Procon questiona operadoras de TV pelo Brasileirão 2019

Pelo fato de o Palmeiras não ter fechado acordo com o Premiere (Globosat), Fundação exige que empresas apliquem descontos na mensalidade pela ausência das partidas

i 4 de abril de 2019 - 18h44

Palmeiras não chegou a um acordo com o Grupo Globo e emissora não pode exibir as partidas do clube no Premiere (Crédito: Alexandre Schneider/GettyImages)

A falta de acordo entre a Globosat e o Palmeiras pelos direitos de transmissão do Campeonato Brasileiro no pay-per-view levou a Fundação Procon-SP a enviar uma notificação às operadoras de TV paga a respeito dos valores de assinaturas cobrados pelo pacote do Premiere.

Em nota publicada em seu portal nesta quinta-feira, 4, a Fundação Procon comunica que solicitou esclarecimentos às operadoras sobre o preço das mensalidades relativas à transmissão do Brasileirão 2019, que terá início no próximo dia 27.

Segundo a Fundação, a razão é o fato de a Globosat não ter entrado em acordo com o Palmeiras, o que impossibilitará o canal Premiere de exibir as partidas do clube paulista. Na visão do Procon, uma vez que a oferta do Brasileirão terá menos jogos do que nos anos anteriores – por conta da ausência das partidas do Palmeiras – as operadoras deveriam informar o consumidor a respeito e conceder um abatimento pelos jogos que não serão exibidos.

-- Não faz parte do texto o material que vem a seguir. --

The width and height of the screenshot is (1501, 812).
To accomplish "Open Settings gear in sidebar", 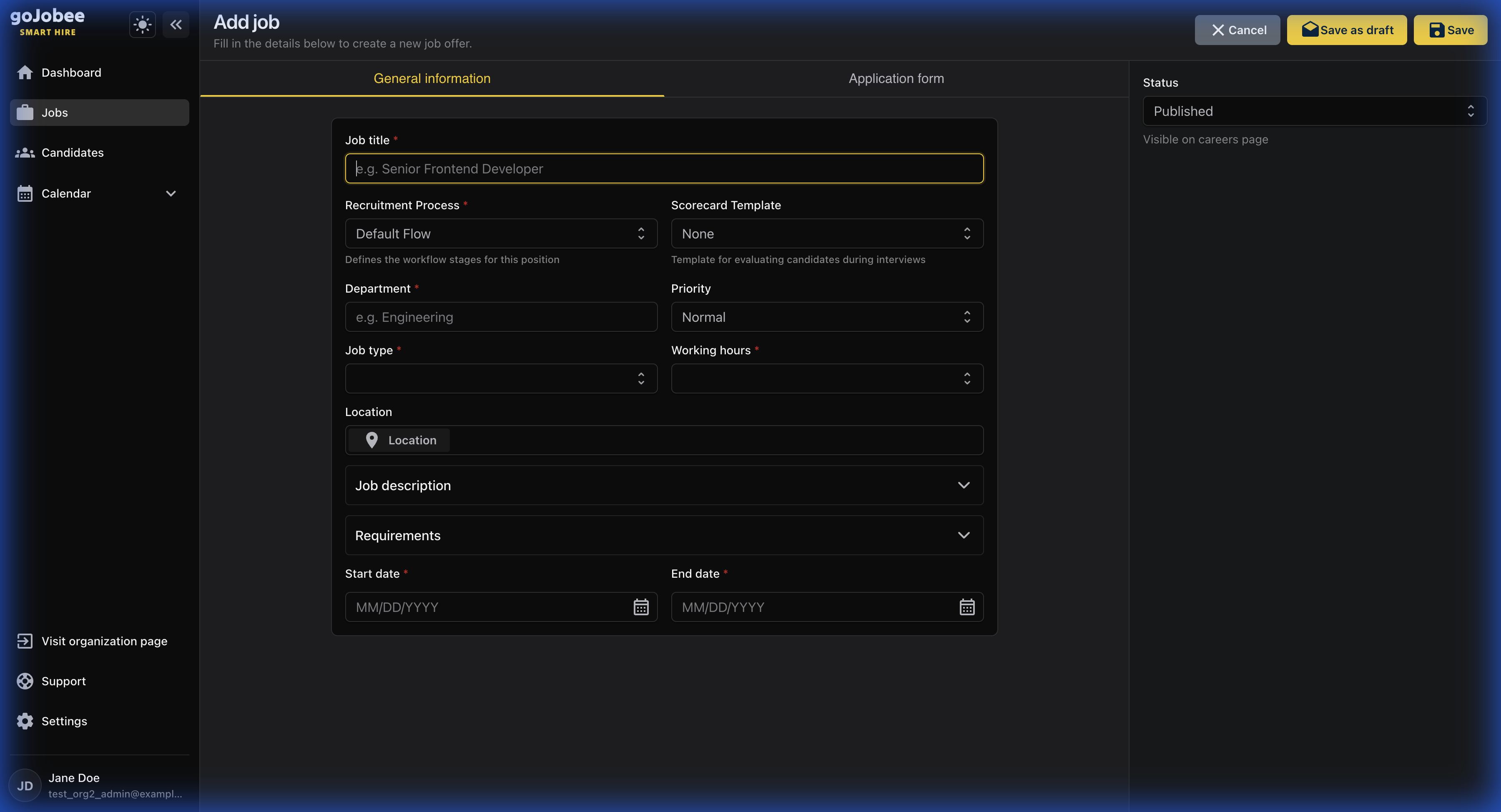I will tap(25, 721).
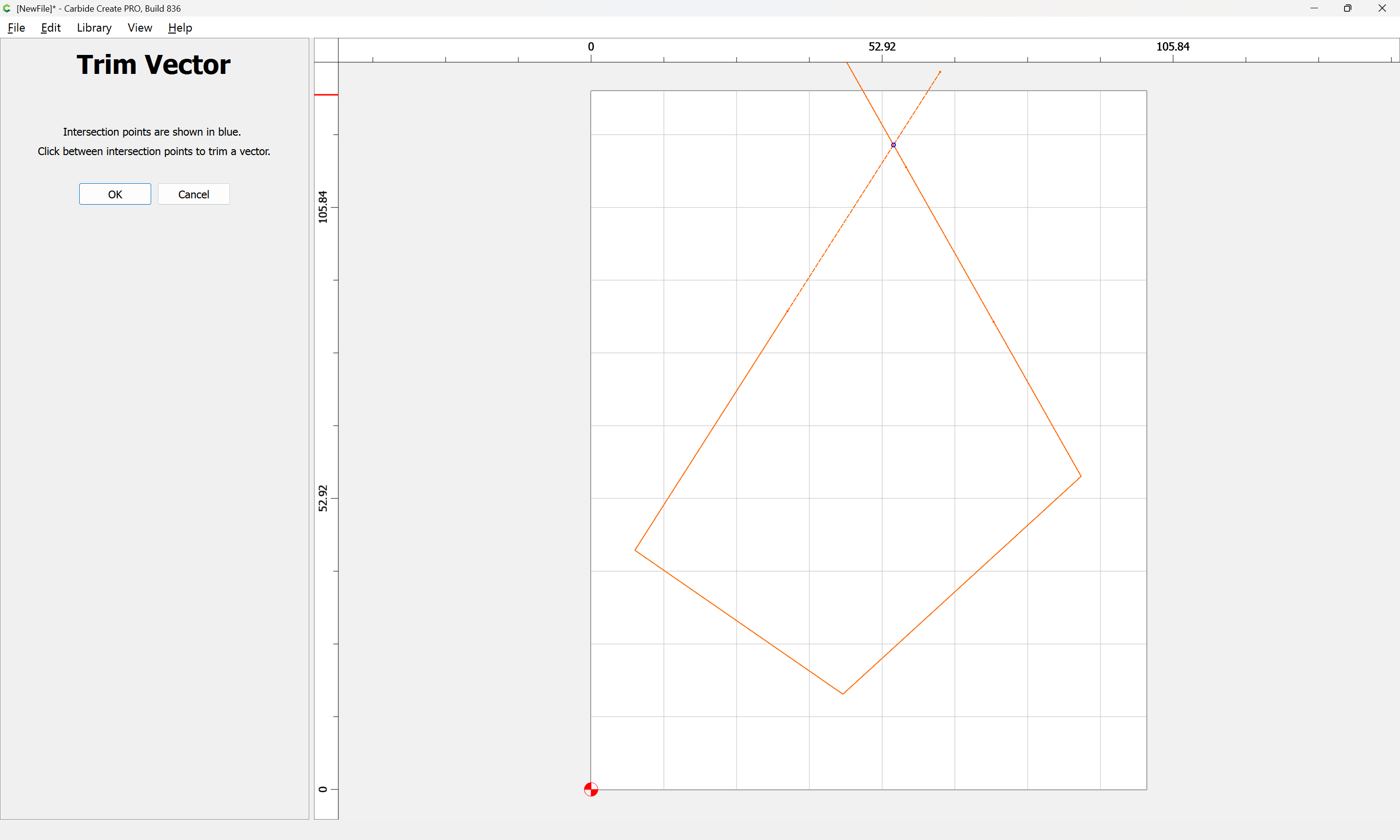Click the leftmost corner of the orange shape
The width and height of the screenshot is (1400, 840).
(635, 550)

No comunicado oficial, o diretor-executivo do Procon-SP, Fernando Capez, explica que, na medida em que há um número menor de times no pacote, isso significa a diminuição na quantidade de serviço prestado e na quantidade do produto oferecido. “Isto leva a que o consumidor tenha direito a um abatimento proporcional do preço, nos termos do Artigo 19 do Código de Defesa do Consumidor. Ou, então, que ele tenha direito ao cancelamento do contrato com a restituição da quantia paga proporcionalmente”, declarou Capez.

A situação atípica dos direitos de transmissão do Brasileirão 2019 no pay-per-view começou a se desenhar há algum tempo, quando o Palmeiras e outros clubes do futebol brasileiro fecharam um contrato com a Turner (na época, com o canal Esporte Interativo) para a transmissão de seus jogos na TV paga. Pela primeira vez, a programadora exibirá 42 jogos do Brasileirão em sua grade dos canais TNT e Space.

Esses clubes negociaram com o Grupo Globo para a liberação de seus jogos na TV aberta, sendo que apenas o Palmeiras não fechou acordo. Já no pay per view, Palmeiras e Athlético Paranaense ainda não têm acordo com a Globosat.

De acordo com o Procon, as operadoras de TV tem 48 horas para apresentar as respostas para os questionamentos da Fundação. Procurada pela reportagem, a Sky respondeu que não comentará oficialmente o assunto. Já Net/Claro, Oi e VivoTV ainda não retornaram seu posicionamento.

Direitos diferentes
A definição dos direitos de transmissão do Campeonato Brasileiro possui acordos diferentes para cada uma das janelas de mídia. Na TV aberta (Globo) apenas o Palmeiras não acertou a negociação com a emissora. Na TV paga, a Turner possui acordo com sete dos 20 clubes que disputam a série A (Palmeiras, Ceará, Bahia, Santos, Internacional, Atlhético Paranaense e Fortaleza) enquanto os outros 13 clubes (Grêmio, Atlético Mineiro, Avaí, CSA, Flamengo, São Paulo, Botafogo, Cruzeiro, Fluminense, Goiás, Chapecoense, Corinthians e Vasco) estão acordados com o SporTV. Já no Premiere, de todos os competidores da série A, apenas Palmeiras e Athlético Paranaense não chegaram a um acordo até o momento.